Adults and kids alike will get lost in the whimsical story and textured art of Fifteen Feet of Time.
With Fifteen Feet of Time: A Picture Story by Lena Hesse and Philipp Winterberg, the authors have written a picture book whimsical enough for children, but with a message that’s more squarely directed at parents.
The story revolves around the anthropomorphized animal (and occasional object) citizens of a crowded and busy fictional city. A hunchbacked snail takes so long to cross a street that traffic is delayed, and many of the affected animals are jarred from their unthinking, everyday routines to do things for which there was never enough time before.
A frog who announces the weather for a TV station climbs the tallest building he can find to bask in the sun’s rays. A violin delayed on its way to a concert is inspired to give an impromptu performance for whoever happens to be within listening range. Two penguins, who work as croupiers at a local casino, decide to actually play cards themselves instead of just watching others play all the time. Finally, the snail gets across the street and the flow of traffic and routine is restored, but the city’s inhabitants have been changed, enriched by their experiences.
The idea of taking time out of a busy schedule to smell the roses is likely to resonate with parents more than their children, but the book’s illustrations, typography, and scenarios are imaginative and should hold the interest of most kids. Whether it’s the text swirling and looping upon itself when telling readers of the huge number of city inhabitants, or the use of long lines of ellipses to indicate the overwhelming slowness of the snail’s movement, Fifteen Feet of Time is interesting not just in its story or its message, but also in how it delivers that message.

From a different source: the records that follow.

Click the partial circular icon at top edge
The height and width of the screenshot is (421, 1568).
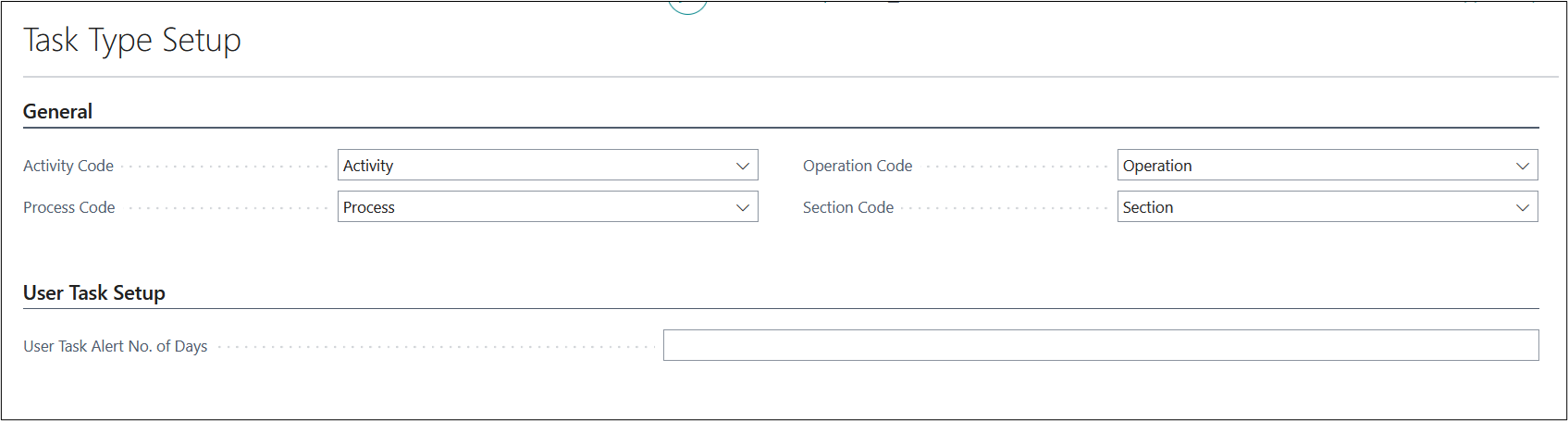pos(687,7)
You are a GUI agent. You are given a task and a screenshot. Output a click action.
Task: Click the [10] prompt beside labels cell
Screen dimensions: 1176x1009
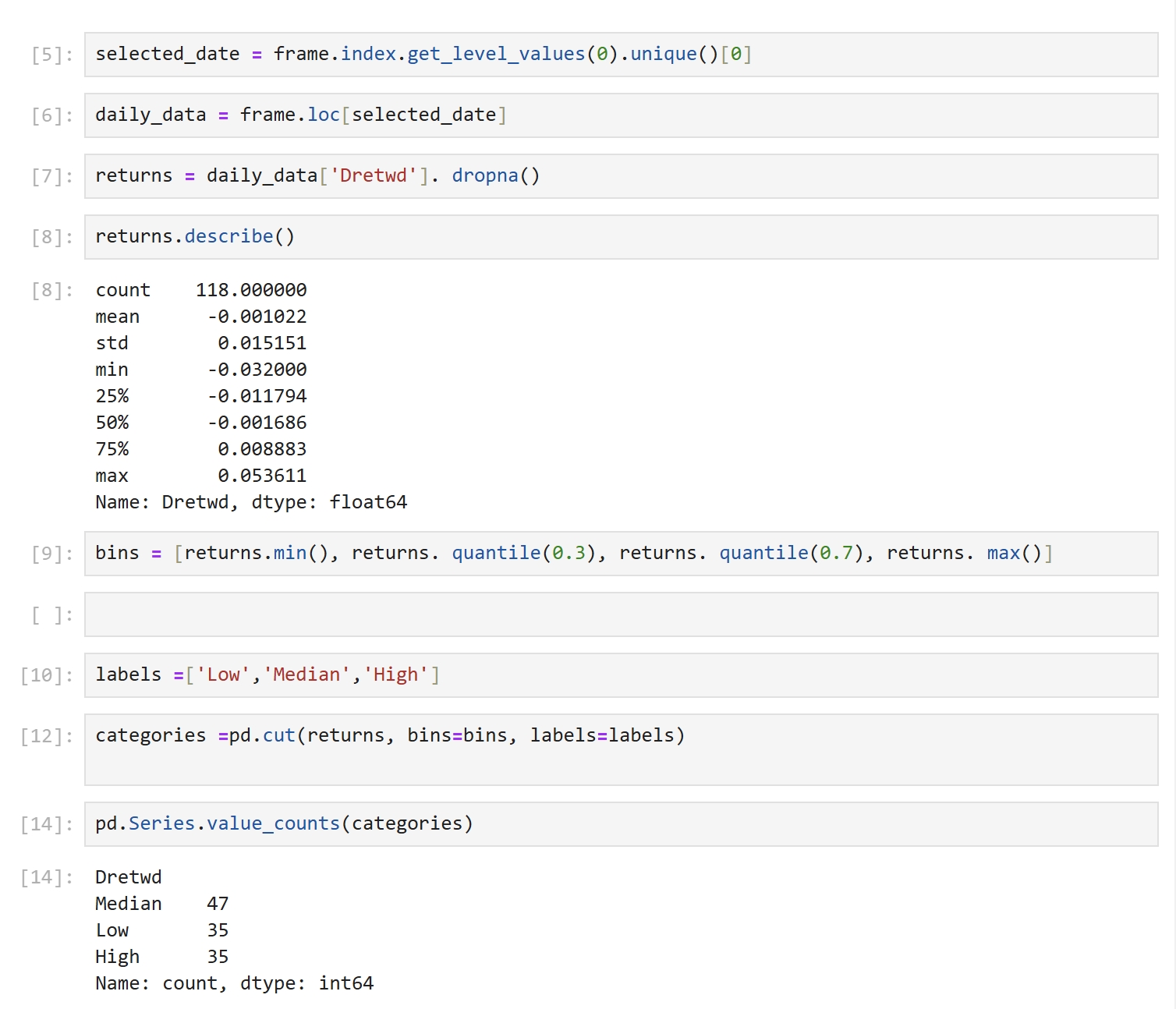47,676
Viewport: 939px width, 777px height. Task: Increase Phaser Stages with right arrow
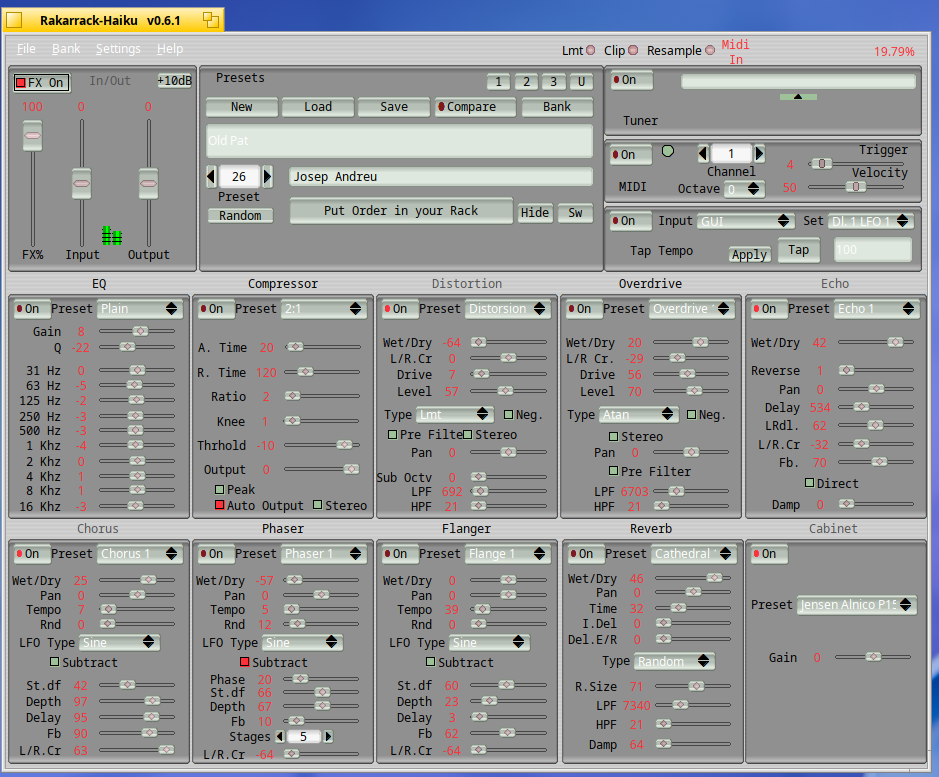pyautogui.click(x=328, y=736)
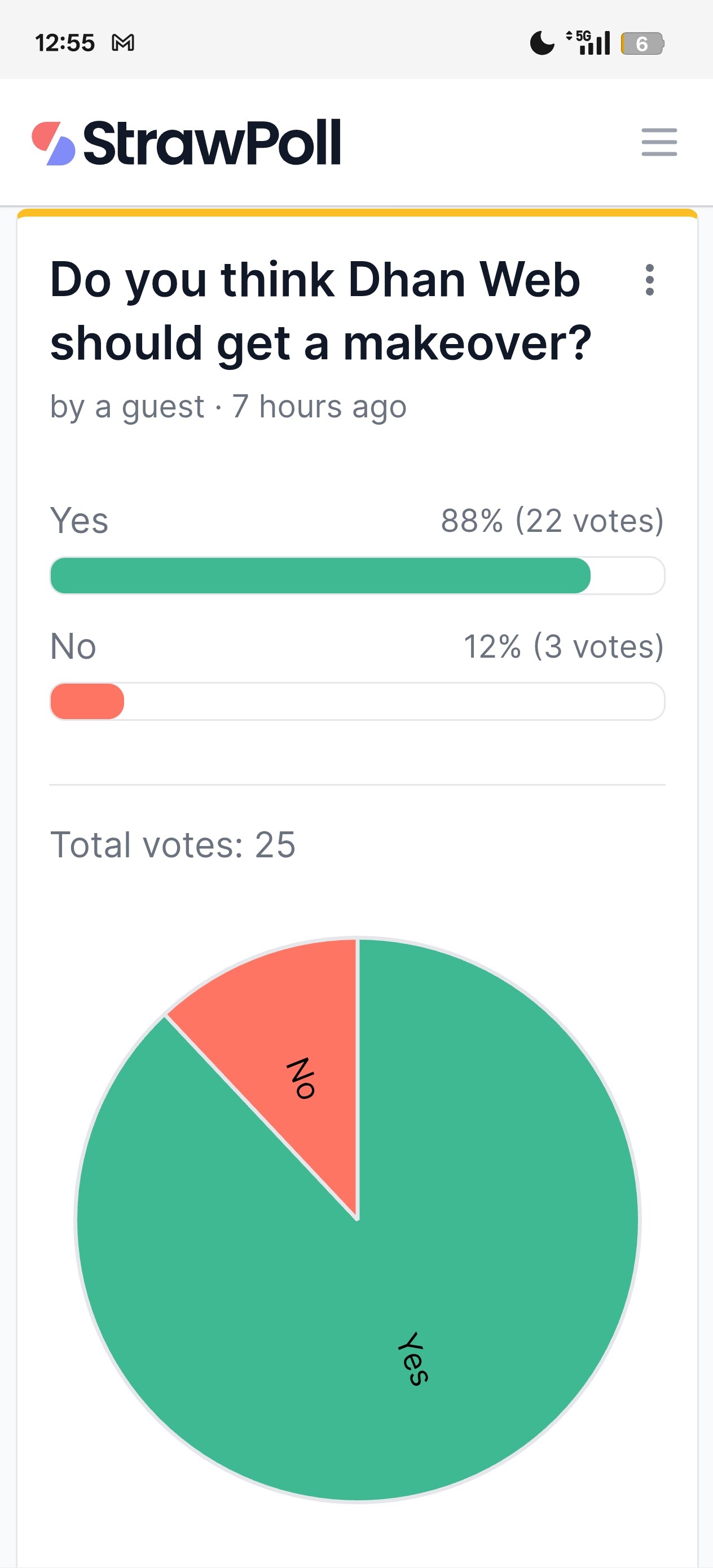Tap the 12:55 status bar clock
713x1568 pixels.
point(64,43)
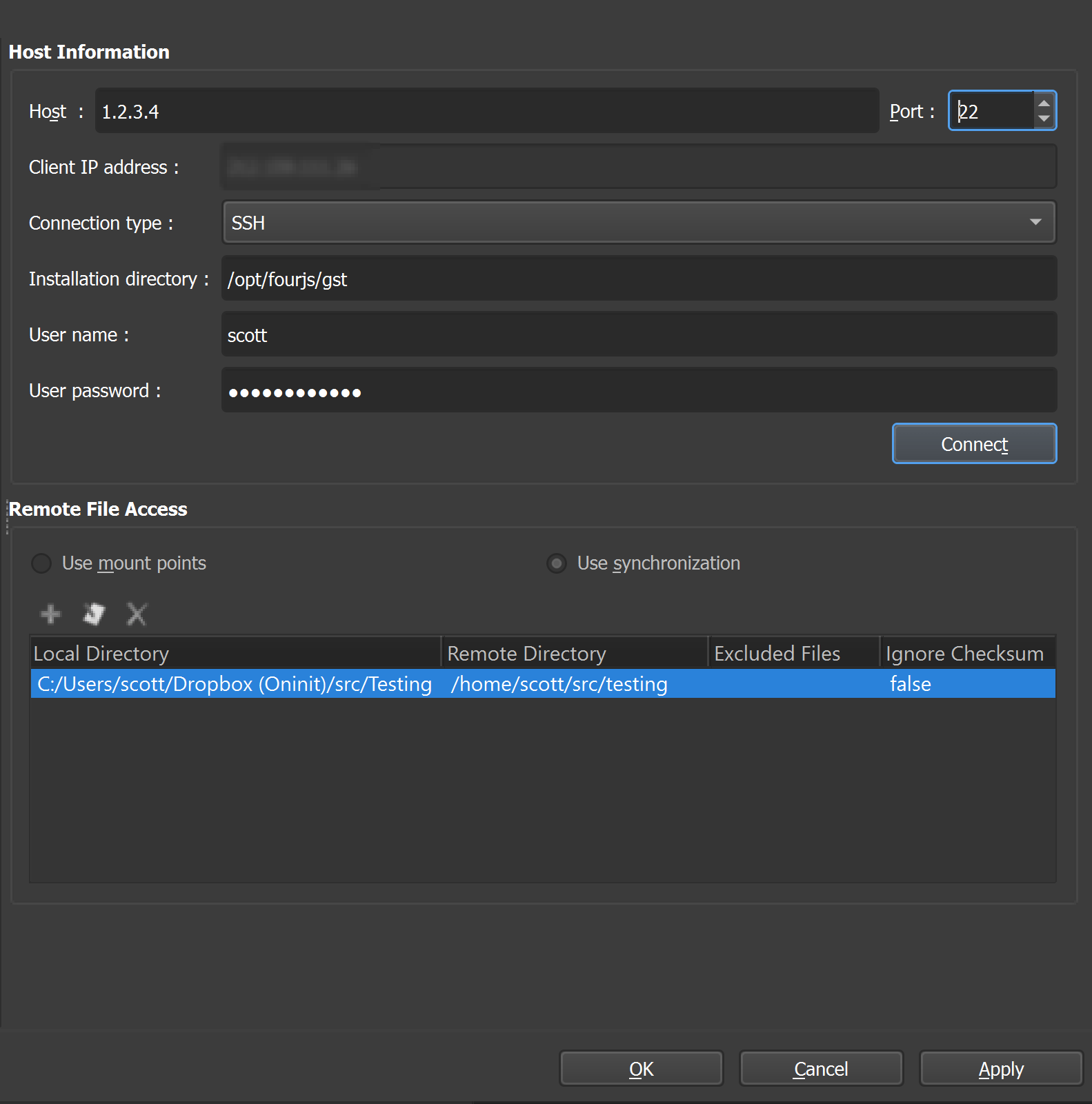Decrement the Port value with down arrow
This screenshot has height=1104, width=1092.
pyautogui.click(x=1044, y=119)
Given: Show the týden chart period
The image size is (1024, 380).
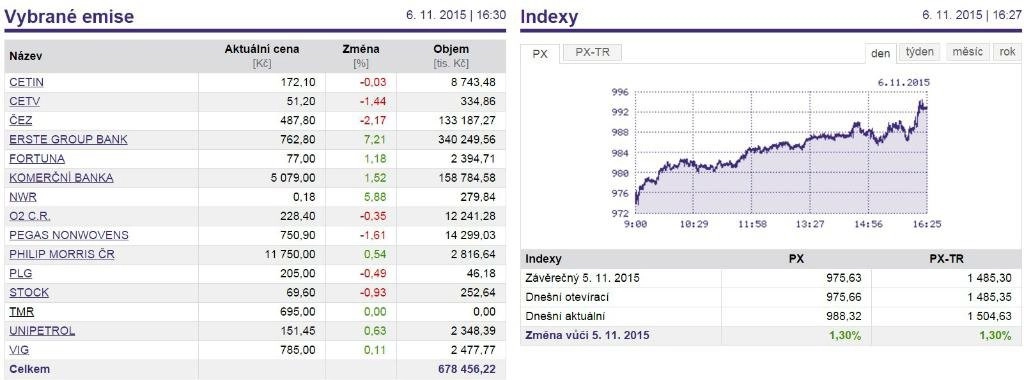Looking at the screenshot, I should tap(920, 52).
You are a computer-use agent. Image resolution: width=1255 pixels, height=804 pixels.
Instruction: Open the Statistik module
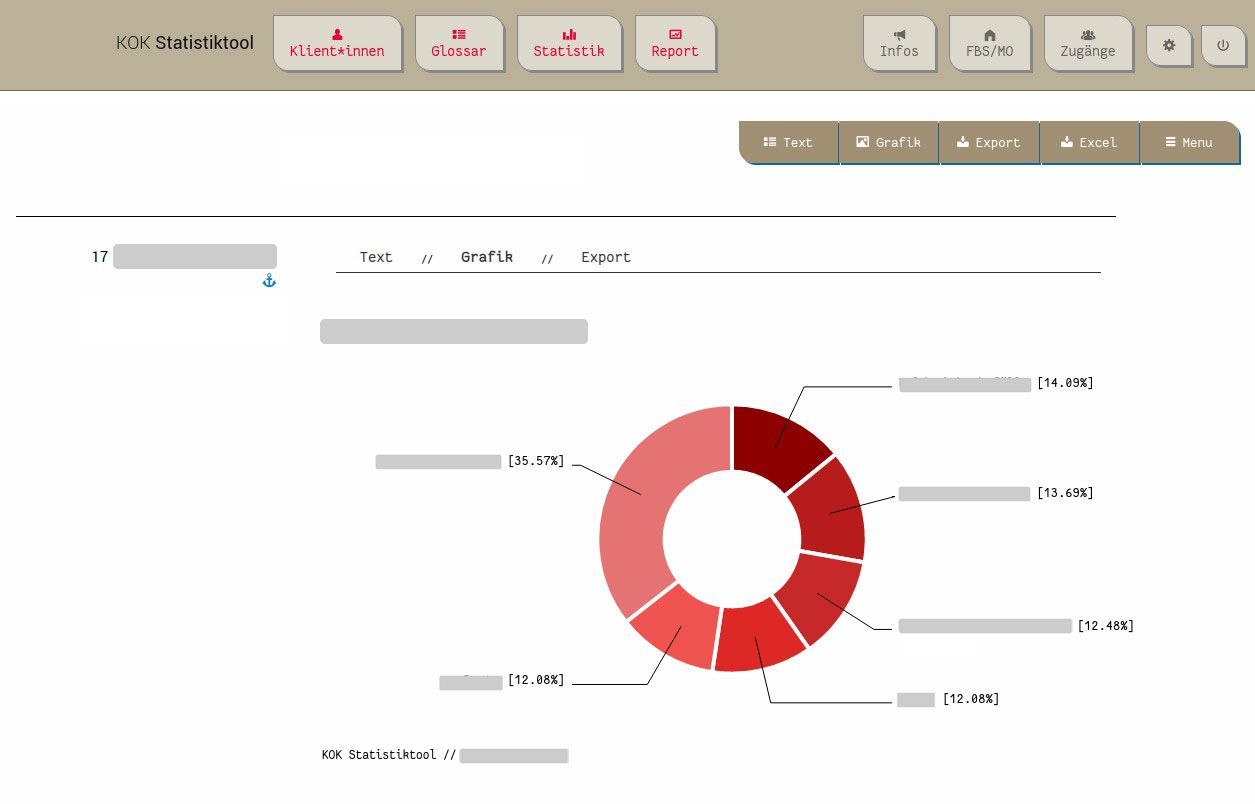(569, 44)
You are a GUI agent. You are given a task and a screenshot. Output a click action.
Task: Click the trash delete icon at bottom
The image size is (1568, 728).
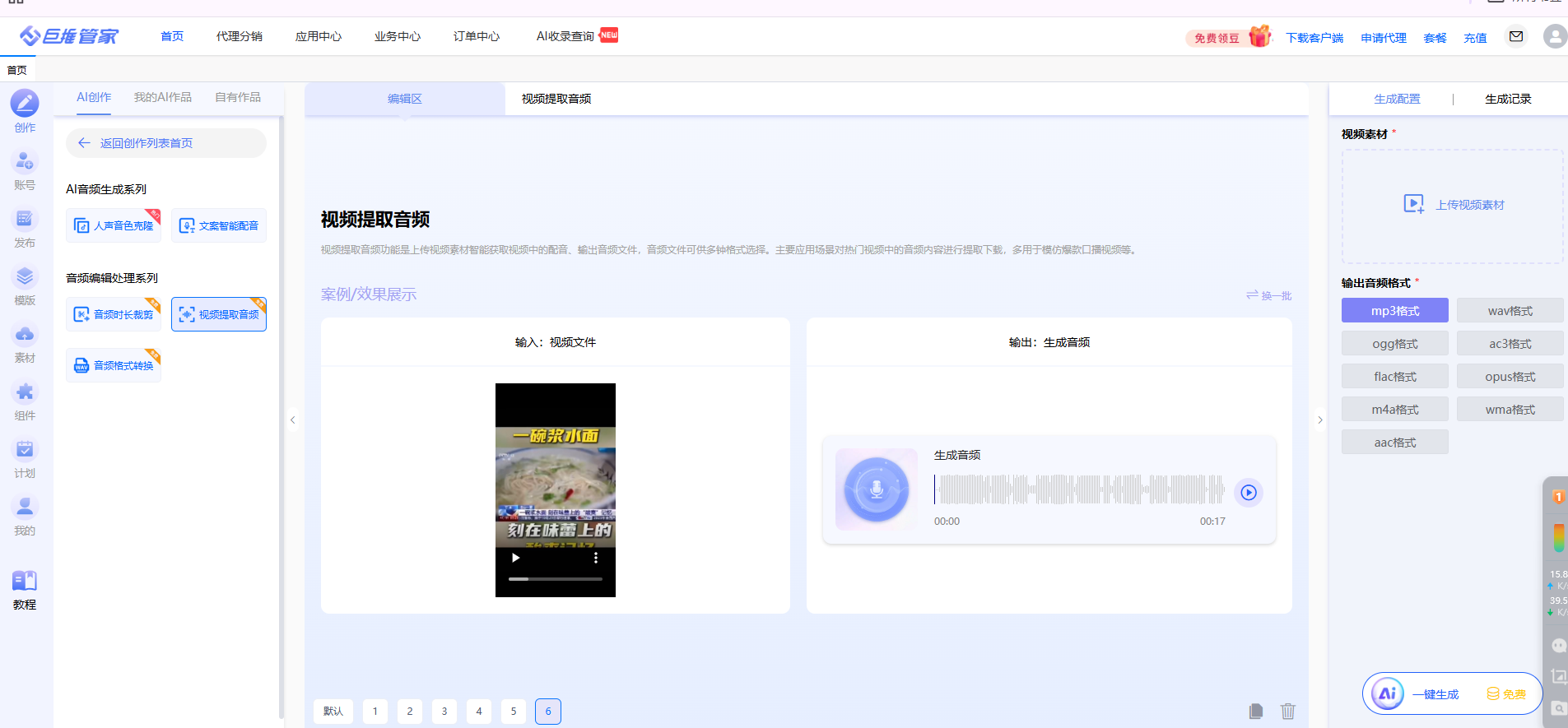click(1288, 711)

The colors and backgrounds have a rich sense of texture, unlike the majority of children’s books. Swatches from dented sheet metal, sheet music, graph paper, and maps are all used as backgrounds and in the depictions of characters.
The only stylistic choice that doesn’t work is the use of double chevrons as a substitute for traditional quotation marks, which results in dense, busy-looking text on some pages. In one instance, the penguins shout up to a spider: “<<And maybe we can play some cards.>> <<We could play cards!>> the other one shouted to the spider and explained: <<You know, we work at the casino and there we can only watch other people play.>>”
Fifteen Feet of Time is a creative book that takes chances. Children may not appreciate its depth as much as adults, who might find themselves taking a few minutes out of their schedules to climb the highest nearby object and soak in the sun.
Disclosure: This article is not an endorsement, but a review. The author of this book provided free copies of the book and paid a small fee to have their book reviewed by a professional reviewer. Foreword Reviews and Clarion Reviews make no guarantee that the author will receive a positive review. Foreword Magazine, Inc. is disclosing this in accordance with the Federal Trade Commission’s 16 CFR, Part 255.